Aneel endurece regras para energia solar e combate irregularidades

Aneel aperta fiscalização da geração solar distribuída, combatendo ampliações ilegais e buscando garantir a estabilidade do sistema elétrico

A Agência Nacional de Energia Elétrica (Aneel) abriu nesta quarta-feira (22) uma consulta pública com propostas de novas regras para a crescente oferta de energia no país. As medidas visam combater ampliações irregulares em usinas solares distribuídas, instaladas em telhados de residências ou em pequenos terrenos.

De acordo com o regulador, alguns consumidores têm aumentado a potência de seus sistemas sem comunicar as distribuidoras ou a própria agência. Essa prática pode gerar dificuldades para as redes locais de distribuição e para o Operador Nacional do Sistema Elétrico (ONS), responsável por coordenar as linhas de transmissão e as grandes usinas.
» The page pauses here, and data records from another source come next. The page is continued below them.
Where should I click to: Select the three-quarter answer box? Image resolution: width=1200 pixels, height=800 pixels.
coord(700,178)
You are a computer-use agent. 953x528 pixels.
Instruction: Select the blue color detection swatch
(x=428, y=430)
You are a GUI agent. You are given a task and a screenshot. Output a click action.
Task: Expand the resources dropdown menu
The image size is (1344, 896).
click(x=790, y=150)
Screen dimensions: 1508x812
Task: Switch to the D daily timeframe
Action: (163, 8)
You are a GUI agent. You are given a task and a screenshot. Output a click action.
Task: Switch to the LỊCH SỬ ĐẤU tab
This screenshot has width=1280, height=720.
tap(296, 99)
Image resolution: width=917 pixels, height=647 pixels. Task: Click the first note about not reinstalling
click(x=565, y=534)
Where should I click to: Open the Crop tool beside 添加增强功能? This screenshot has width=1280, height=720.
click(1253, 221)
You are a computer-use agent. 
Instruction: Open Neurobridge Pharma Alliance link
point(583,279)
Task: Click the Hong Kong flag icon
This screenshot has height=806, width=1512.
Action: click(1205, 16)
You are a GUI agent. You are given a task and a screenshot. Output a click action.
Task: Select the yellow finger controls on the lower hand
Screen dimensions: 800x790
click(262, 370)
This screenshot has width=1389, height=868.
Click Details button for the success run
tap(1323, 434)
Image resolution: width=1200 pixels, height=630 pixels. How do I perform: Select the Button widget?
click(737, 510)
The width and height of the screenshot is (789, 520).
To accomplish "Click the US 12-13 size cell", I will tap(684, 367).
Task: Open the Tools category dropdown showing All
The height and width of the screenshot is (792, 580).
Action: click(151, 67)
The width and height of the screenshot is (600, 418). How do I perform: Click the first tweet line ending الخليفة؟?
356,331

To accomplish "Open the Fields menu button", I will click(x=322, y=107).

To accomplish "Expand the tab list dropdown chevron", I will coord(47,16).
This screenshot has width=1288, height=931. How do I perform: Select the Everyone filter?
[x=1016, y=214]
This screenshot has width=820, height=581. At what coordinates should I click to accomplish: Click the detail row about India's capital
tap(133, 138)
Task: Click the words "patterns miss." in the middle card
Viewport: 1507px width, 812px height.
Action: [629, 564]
Diante desse cenário, a Aneel determinou que as distribuidoras neguem novos pedidos de conexão de geração distribuída em áreas onde o ONS identificar “inviabilidade” na rede local – ou seja, quando a entrada de mais geração puder comprometer a operação do sistema. A geração distribuída, que inclui painéis solares em telhados e pequenas usinas de até 5 megawatts, soma cerca de 47 gigawatts de potência, tornando-se a segunda maior fonte da matriz elétrica brasileira.

A agência identificou casos de usinas solares distribuídas que alteraram suas características técnicas para aumentar a potência instalada sem informar o regulador ou as distribuidoras. Segundo o diretor-geral da Aneel, Sandoval Feitosa, há inclusive “casos de polícia”, com fraudes que serão “duramente penalizadas”. “Se alguém burla alguma informação para levar vantagens, se está trazendo problema para outros, tem que ser responsabilizado”, afirmou Feitosa, acrescentando que a Aneel buscará responsabilização “civil e criminalmente”. Ampliações irregulares são feitas para manter benefícios tarifários sem arcar com custos adicionais, podendo provocar sobrecarga na rede e aumentar o risco de interrupções.

A Aneel já encontrou casos de aumento de potência sem autorização na rede de uma distribuidora do grupo CPFL e agora exige que todas as concessionárias realizem uma auditoria completa nas conexões de geração distribuída. Se forem identificadas irregularidades, as distribuidoras poderão cobrar dos consumidores o uso adicional da rede elétrica. O diretor Gentil Nogueira ressaltou que já existem instrumentos regulatórios para lidar com essas situações, incluindo a suspensão do fornecimento de energia e a recuperação de valores devidos.

A agência também determinou que as distribuidoras neguem novas conexões em regiões com limitações na rede de transmissão, como em algumas localidades do Mato Grosso, Rondônia e Acre. “O ONS mesmo já está sinalizando que temos alguns pontos de restrição no sistema elétrico Mato Grosso, refletindo também nos sistemas de Rondônia e Acre. Isso certamente é o início de um processo crescente que vai atingir daqui a pouco no Mato Grosso do Sul e outros Estados”, disse o diretor Willamy Frota.